Buffy And so it ends. For teatime BBC2 viewers Buffy: The Vampire Slayer ran in high heels one final time. I've held off from talking about this final season until the last stake had been thrown into an Ubervamp's heart. Three episodes most weeks has been a lot to take in, characters and subplots passing by with much speed, episodes bleeding together, losing their individuality as the plot reached it's apocalyptic conclusion.

As the season opened the old magic seemed to have returned. Section of Season Six had felt utterly laboured as though the writers were swimming through tar trying to get from teaser to credits. In the first few episodes, the slick dissipated and there was a conscious return to the joy of the first season when everything was shiny and new. Xander was wisecracking, Willow was looking things up on her computer and Buffy's sense of fun had returned. Slapstick all over the walls.

Then the season plot kicked in and things began to go all floopy, the balance thrown asunder. Xander started making big speeches. Willow began to worry about her witchcraft and the burden of responsibility again weighed heavy on Buffy's shoulders. The obsession with Spike showed itself again, the premise of the show being stretched again as the VAMPIRE who had KILLED PEOPLE was kept alive because he was a main character who was popular. The fact that all the fun had left him seasons ago when he was neuter didn't matter. I'm not anti-Spike. He's a great character. I'm just anti-whattheydidtohim.

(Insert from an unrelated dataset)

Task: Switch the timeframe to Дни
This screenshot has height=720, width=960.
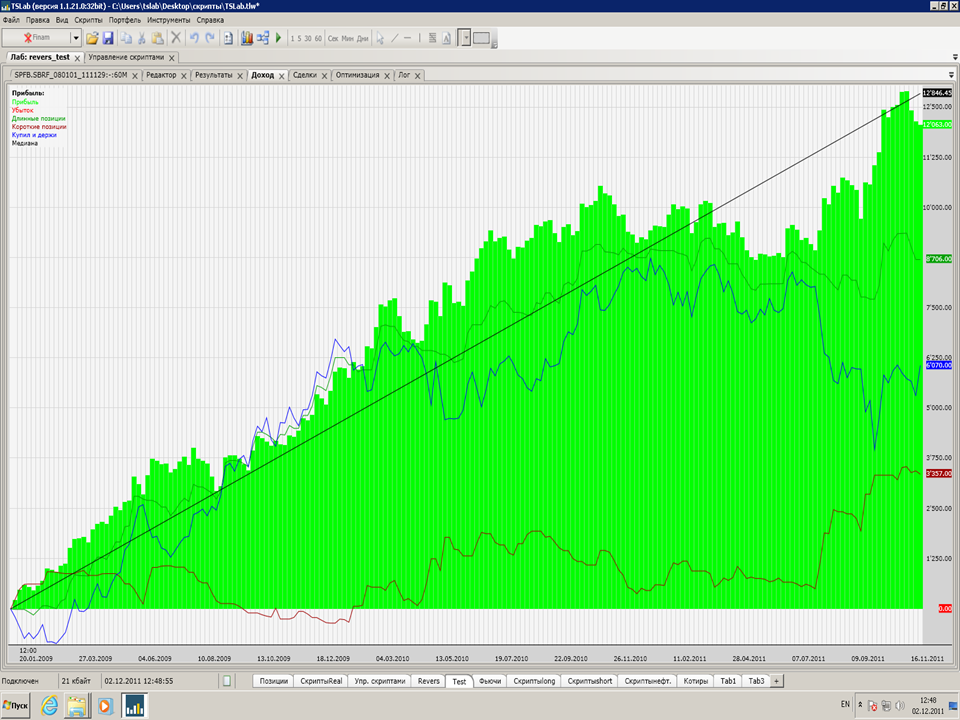Action: tap(362, 38)
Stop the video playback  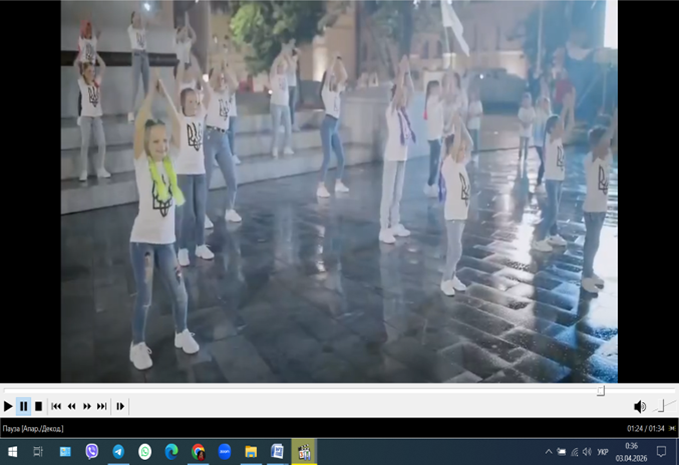point(38,406)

Then, suddenly a show which had always been at its strongest with the four main characters was suddenly over run with hundreds of them. We didn't know most of their names and neither did Buffy. I point was being made but it was creating diffusion. Purposefully, the only of these potentials to come to the fore was Kennedy, new girlfriend for Willow and oozing confidence. But she lacked a depth. Tara had depth. But she had room to develop. Kennedy didn't have room. She was being stifled by lots of pointless running around and getting angry. Giles and Buffy had to fall out. The cool principal was trying to give Spike the beating he probably deserved. The show began to look like its spin-off Angel for all the wrong reasons.

Balls were being dropped all over the place. Two utterly exciting opportunities for great stories, all of the spectres which had haunting Buffy in past seasons returning to create mischief at the high school and the whole population of Sunnydale leaving town were blown off in a couple of scenes. Story possibility after story possibility passed the writers by as they concentrated on endless, ponderous scenes between The First (this season's big bad) and whoever would listen.

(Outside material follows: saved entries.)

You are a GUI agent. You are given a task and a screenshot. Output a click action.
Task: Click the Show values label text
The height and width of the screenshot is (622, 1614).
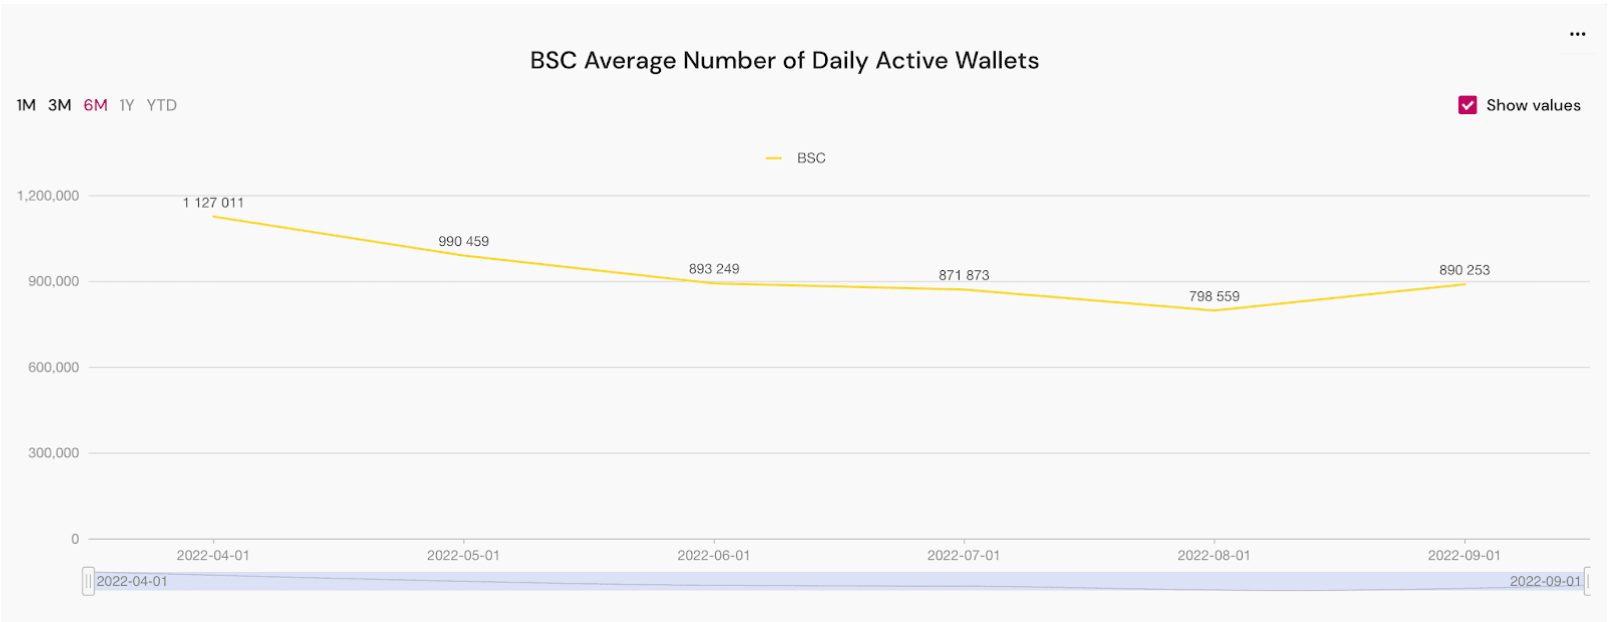1533,105
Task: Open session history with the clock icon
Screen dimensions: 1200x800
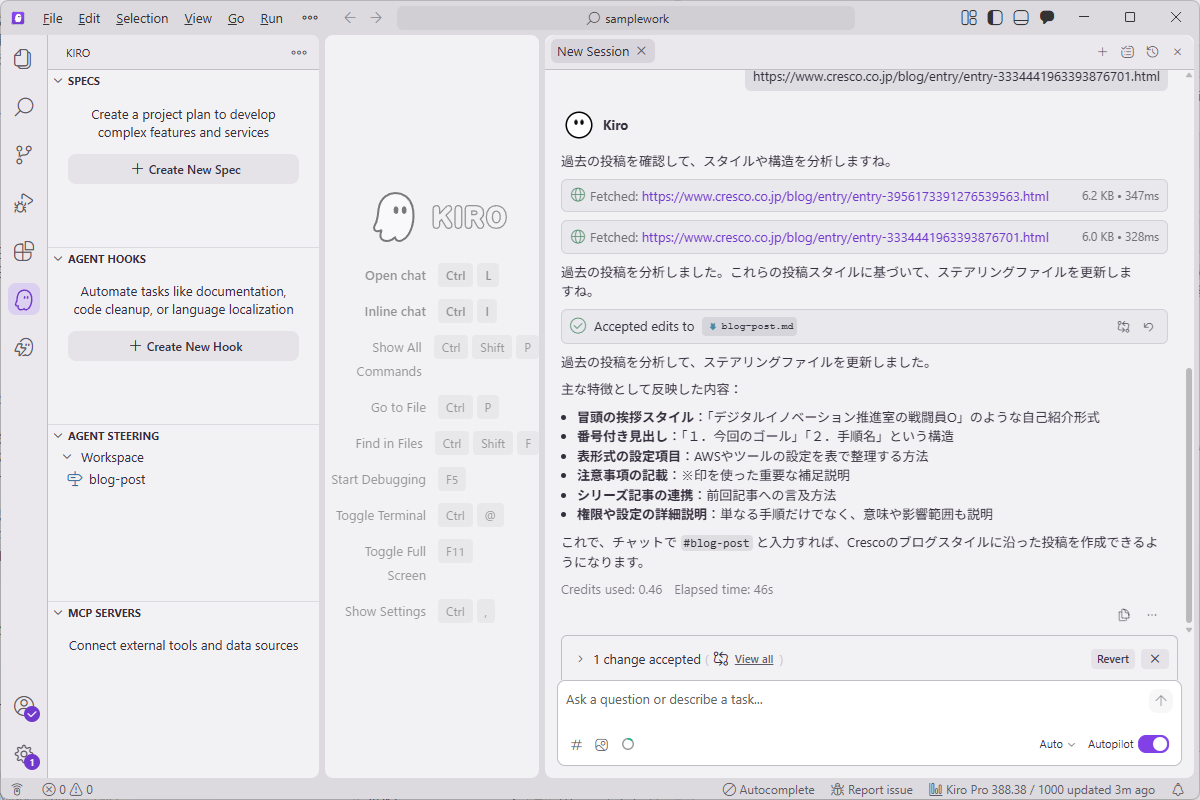Action: pyautogui.click(x=1151, y=52)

But then, suddenly, like an alcoholic given a very strong cup of coffee, everything woke up. Neglected characters like Dawn and Anya were getting something to do. Willow disappeared to Angel and brought back Faith. The First's evil was given a manifestation in the form of Caleb the most tangible enemy since Glory if not quite as much fun. And as the final few episodes played out against the backdrop of a night or two. The show we loved returned.

The final episodes brought together the iconic elements which had made the show the joy to watch all these years. Xander was brave and funny. The old Willow unsure of her obvious abilities returned. Giles was imparting advise. And Buffy had a plan, a big stupid impossible plan that might just work. And they would all need to work together. Hell even Angel himself put in an appearance one last time to offer to help and help with the final solution and to renew the tension of the love triangle with Spike. This was like the old days and we loved it. All of the abrupt attempts to be nostalgic about the glories of the series past receded, enveloped in the glories of the present, until in the final moments the premise of the show shattered.

Buffy was no longer the one girl in all the world … there were thousands of them all wanting to make the world a better place. In the moments we saw all of these young women fulfill their potential as they fought back domestic violence and angry pitchers at baseball games, the epic, world changing nature of the series, missing so long, suddenly returned. There was life outside the sets the few sets the show's creators had been concentrating all these weeks and suddenly we were left with the nagging feeling that the show was finishing too soon, even after seven seasons. Suddenly so many new stories to tell, a whole new Hellmouth in Cleveland to explore.

Buffy. She saved the world. A lot. And we wish she was still doing it now.